X-Ray Luminosity of Stars in NGC 752: Finding the Magnetic Flux of Young Stars

Charlotte Christensen

Mentor: Theodore Simon

The sun's magnetic field varies in intensity both as it ages and over short periods of time. The eleven-year cycle, during which time the magnetic flux peaks and the field switches direction, is studied because of its clear pattern.  In 1955, Parker proposed that a hydromagntic dynamo caused by differential rotation and convection near the surface of the star changes the poloidal magnetic field into a toridal one and so produces this cycle.  The exact physics of this dynamo and how universal it is, however, are still being researched.  Knowledge of how the mass and age of a given star affect the strength and time variability of its magnetic field is necessary to produce a robust theory of the dynamo.  In this study we focused on how the age of the star affects the magnetic activity, in particular, if and when a dynamo develops and how the slower rotation of the star as it ages affects the magnetic field.

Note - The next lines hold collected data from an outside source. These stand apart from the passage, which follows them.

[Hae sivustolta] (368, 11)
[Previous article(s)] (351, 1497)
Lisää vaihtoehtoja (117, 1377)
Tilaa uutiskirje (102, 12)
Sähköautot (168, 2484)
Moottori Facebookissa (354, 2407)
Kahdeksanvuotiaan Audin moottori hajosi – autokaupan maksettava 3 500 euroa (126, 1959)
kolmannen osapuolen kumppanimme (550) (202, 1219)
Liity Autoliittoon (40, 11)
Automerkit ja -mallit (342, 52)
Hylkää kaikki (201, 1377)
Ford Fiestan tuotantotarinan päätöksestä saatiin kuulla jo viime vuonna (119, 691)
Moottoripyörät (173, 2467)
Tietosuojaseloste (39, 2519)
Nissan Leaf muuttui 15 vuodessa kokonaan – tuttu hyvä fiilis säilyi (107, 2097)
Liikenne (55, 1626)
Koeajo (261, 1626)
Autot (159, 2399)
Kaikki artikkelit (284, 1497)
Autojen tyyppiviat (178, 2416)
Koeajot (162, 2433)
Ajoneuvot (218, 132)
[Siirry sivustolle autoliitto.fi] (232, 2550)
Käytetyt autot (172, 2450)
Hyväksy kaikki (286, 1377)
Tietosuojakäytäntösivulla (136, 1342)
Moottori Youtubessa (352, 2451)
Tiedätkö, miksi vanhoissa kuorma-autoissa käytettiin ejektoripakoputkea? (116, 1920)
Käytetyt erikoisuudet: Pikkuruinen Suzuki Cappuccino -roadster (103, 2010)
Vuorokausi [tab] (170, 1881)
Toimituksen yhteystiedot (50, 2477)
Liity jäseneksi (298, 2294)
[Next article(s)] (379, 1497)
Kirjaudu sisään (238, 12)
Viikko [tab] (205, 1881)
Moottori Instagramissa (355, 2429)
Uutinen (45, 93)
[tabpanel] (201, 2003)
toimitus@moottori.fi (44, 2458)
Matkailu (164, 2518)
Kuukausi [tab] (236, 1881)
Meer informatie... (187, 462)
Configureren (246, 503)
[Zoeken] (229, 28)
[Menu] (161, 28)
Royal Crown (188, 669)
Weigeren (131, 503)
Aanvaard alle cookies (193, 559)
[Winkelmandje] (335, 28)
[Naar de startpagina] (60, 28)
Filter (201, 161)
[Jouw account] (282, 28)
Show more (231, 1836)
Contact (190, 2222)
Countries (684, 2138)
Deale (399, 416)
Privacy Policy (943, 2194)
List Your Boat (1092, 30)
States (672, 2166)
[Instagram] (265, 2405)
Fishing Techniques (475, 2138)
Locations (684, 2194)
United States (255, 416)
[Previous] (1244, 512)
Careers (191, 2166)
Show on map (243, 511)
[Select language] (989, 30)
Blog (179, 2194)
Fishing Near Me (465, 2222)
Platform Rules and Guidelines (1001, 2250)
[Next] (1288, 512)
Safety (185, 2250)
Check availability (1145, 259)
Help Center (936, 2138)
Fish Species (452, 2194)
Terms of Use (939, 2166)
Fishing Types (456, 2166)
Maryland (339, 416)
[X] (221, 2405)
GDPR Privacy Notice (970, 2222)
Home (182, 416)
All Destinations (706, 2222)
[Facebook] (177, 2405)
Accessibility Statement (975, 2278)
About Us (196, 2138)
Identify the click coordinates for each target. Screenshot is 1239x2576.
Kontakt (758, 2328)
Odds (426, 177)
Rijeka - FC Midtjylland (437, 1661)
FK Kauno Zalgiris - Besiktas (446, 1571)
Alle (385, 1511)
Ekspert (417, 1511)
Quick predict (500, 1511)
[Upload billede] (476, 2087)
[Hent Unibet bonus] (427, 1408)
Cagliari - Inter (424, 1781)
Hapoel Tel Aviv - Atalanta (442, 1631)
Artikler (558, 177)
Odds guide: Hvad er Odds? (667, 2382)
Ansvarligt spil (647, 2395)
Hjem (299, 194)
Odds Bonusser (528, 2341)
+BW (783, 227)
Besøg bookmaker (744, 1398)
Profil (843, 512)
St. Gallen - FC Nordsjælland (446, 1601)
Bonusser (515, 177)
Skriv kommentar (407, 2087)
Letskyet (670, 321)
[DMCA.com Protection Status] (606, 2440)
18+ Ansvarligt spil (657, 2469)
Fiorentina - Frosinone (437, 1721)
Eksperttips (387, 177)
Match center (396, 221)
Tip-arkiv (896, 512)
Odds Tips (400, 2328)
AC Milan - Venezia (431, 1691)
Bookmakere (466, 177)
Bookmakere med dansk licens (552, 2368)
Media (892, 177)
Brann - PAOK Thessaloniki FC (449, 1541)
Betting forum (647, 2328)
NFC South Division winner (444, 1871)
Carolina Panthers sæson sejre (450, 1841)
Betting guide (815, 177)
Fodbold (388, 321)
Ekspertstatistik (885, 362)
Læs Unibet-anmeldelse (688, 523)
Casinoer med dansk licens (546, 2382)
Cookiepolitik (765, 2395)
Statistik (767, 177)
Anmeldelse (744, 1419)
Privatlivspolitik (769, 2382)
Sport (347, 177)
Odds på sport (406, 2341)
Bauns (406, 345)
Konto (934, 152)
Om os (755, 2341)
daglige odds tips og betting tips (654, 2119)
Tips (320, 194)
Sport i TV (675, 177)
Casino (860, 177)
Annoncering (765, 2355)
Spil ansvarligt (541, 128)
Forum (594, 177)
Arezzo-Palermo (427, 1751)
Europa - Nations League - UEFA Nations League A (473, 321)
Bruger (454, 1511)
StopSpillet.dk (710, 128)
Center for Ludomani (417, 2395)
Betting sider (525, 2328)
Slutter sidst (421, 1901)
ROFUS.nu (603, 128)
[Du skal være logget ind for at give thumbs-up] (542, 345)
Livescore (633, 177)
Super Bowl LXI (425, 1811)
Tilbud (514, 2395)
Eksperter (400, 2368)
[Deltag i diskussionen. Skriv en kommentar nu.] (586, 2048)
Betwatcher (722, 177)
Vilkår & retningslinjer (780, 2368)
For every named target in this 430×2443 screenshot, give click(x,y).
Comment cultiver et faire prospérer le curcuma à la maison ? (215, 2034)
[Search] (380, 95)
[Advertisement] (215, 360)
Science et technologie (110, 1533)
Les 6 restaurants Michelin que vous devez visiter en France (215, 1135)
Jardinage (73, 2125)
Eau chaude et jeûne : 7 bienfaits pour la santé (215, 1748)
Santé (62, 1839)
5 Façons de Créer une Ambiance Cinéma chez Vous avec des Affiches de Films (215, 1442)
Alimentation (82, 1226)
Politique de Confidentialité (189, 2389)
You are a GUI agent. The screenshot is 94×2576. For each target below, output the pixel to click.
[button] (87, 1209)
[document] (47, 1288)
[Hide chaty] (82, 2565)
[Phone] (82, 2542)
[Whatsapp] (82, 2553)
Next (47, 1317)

To study the magnetic fields of young stars, we used the Chandra X ray telescope to measure the coronal luminosities of stars in the NGC 752 open cluster.   The coronal luminosity of a star, which is bright enough to shine strongly in X rays, is proportional to the amount of magnetic flux and so may be used as a proxy.  In addition, the range of coronal luminosities for stars of a given mass is proportional to the range of magnetic activity a star of that mass may experience on timescales corresponding to a magnetic cycle. Members of NGC 752 are all 2 Gyr old, an age that has not yet been studied and at which it is hypothesized the sun's dynamo was first being developed. We found an average coronal luminosity of 3 × 10²⁸ ergs/sec for G-type stars in the cluster.   This is evidence for an exponential decay in average magnetic flux as the star ages.  Further observations of stars in this region indicating their stellar type and probability of cluster membership will allow us to include more data from more stars and perhaps draw conclusions about magnetic field time variability at this point in a stars life.